Last updated : January 12, 2018 12:08 pm
Though it receives a mixed bag of opinions, 100% FDI rule in Single Brand retail satisfies most of the stakeholders relating to the retail landscape here in India.
The Confederation of All India Traders (CAIT) strongly opposed the move as they opined that it will facilitate easy entry of MNCs in retail trade of India and will also violate poll promise of BJP. In a statement shared with media, CAIT mentioned, “It’s a serious matter for small businesses. It is a pity that instead of formulating policies for the welfare, upgradation and modernisation of existing retail trade, the Govt is more interested in paving way for the MNCs to control and dominate the retail trade of India.”

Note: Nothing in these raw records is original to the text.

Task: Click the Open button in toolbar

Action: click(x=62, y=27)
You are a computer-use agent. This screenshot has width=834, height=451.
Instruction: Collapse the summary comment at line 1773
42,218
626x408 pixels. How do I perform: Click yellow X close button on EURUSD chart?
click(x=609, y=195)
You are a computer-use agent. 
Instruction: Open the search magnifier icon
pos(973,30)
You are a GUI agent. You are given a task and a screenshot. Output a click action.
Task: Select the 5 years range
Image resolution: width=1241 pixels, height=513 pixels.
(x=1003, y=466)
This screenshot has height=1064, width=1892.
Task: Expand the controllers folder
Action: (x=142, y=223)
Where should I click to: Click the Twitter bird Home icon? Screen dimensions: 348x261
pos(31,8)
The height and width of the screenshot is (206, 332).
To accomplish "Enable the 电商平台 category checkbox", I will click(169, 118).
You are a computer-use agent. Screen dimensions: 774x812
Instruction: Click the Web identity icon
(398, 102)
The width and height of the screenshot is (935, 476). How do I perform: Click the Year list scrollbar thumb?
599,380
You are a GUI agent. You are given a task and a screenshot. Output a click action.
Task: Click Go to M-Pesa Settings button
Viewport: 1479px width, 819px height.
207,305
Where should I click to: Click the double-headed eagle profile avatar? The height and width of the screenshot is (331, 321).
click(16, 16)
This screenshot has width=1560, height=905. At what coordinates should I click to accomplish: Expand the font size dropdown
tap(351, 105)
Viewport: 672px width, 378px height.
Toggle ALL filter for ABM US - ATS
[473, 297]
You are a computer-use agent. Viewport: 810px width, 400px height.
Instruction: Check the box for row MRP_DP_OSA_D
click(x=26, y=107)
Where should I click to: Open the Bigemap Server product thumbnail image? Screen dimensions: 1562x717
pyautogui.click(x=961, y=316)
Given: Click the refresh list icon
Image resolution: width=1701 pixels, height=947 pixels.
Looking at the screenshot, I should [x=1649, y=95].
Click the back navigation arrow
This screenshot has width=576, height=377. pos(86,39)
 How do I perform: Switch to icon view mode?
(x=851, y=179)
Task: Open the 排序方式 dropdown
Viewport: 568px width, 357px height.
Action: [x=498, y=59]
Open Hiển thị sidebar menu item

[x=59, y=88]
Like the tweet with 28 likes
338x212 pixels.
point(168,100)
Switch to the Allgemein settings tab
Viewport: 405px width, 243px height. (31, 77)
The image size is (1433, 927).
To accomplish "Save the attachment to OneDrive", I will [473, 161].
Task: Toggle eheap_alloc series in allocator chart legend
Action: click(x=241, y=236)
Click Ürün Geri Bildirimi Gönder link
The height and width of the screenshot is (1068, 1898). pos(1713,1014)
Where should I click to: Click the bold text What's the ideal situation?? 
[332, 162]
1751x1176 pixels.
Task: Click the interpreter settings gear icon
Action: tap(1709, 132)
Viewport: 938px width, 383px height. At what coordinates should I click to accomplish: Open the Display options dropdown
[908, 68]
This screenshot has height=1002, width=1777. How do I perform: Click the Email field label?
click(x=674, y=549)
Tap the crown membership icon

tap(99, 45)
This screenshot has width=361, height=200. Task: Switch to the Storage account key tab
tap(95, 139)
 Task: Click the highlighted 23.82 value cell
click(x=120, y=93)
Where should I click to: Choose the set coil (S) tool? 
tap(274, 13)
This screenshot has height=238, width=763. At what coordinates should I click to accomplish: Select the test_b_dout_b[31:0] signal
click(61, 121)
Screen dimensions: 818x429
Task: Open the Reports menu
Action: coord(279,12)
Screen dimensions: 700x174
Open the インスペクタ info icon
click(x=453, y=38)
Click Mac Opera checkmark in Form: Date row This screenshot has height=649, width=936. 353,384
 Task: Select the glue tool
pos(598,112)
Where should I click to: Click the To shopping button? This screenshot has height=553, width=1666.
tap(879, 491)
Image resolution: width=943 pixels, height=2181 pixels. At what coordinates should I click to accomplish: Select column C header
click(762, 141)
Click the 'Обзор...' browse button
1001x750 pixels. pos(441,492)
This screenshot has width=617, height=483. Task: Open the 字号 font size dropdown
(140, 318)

On the other hand, international and Indian brands welcomed the move as they could foresee more flourishing business in India, after the step is taken. Media reported that brands like Apple and its Chinese counterpart brands are likely to do better business in
Reflecting the industry’s collectively positive opinion, Kumar Rajagopalan, CEO of Retailers Association of India (RAI), mentioned, “We have always been supportive of relaxation of norms for FDI in retail. It will pave a smooth way for India’s retail sector to grow further. It is known that global companies take time to develop good suppliers as partners and hence the relaxed time frame for sourcing is conducive without compromising India's need to be a good sourcing hub for global brands. In the long run, today's reform would help boost employment, bring in wide product choices for consumers and help grow not just the economy, but the nation as a whole.”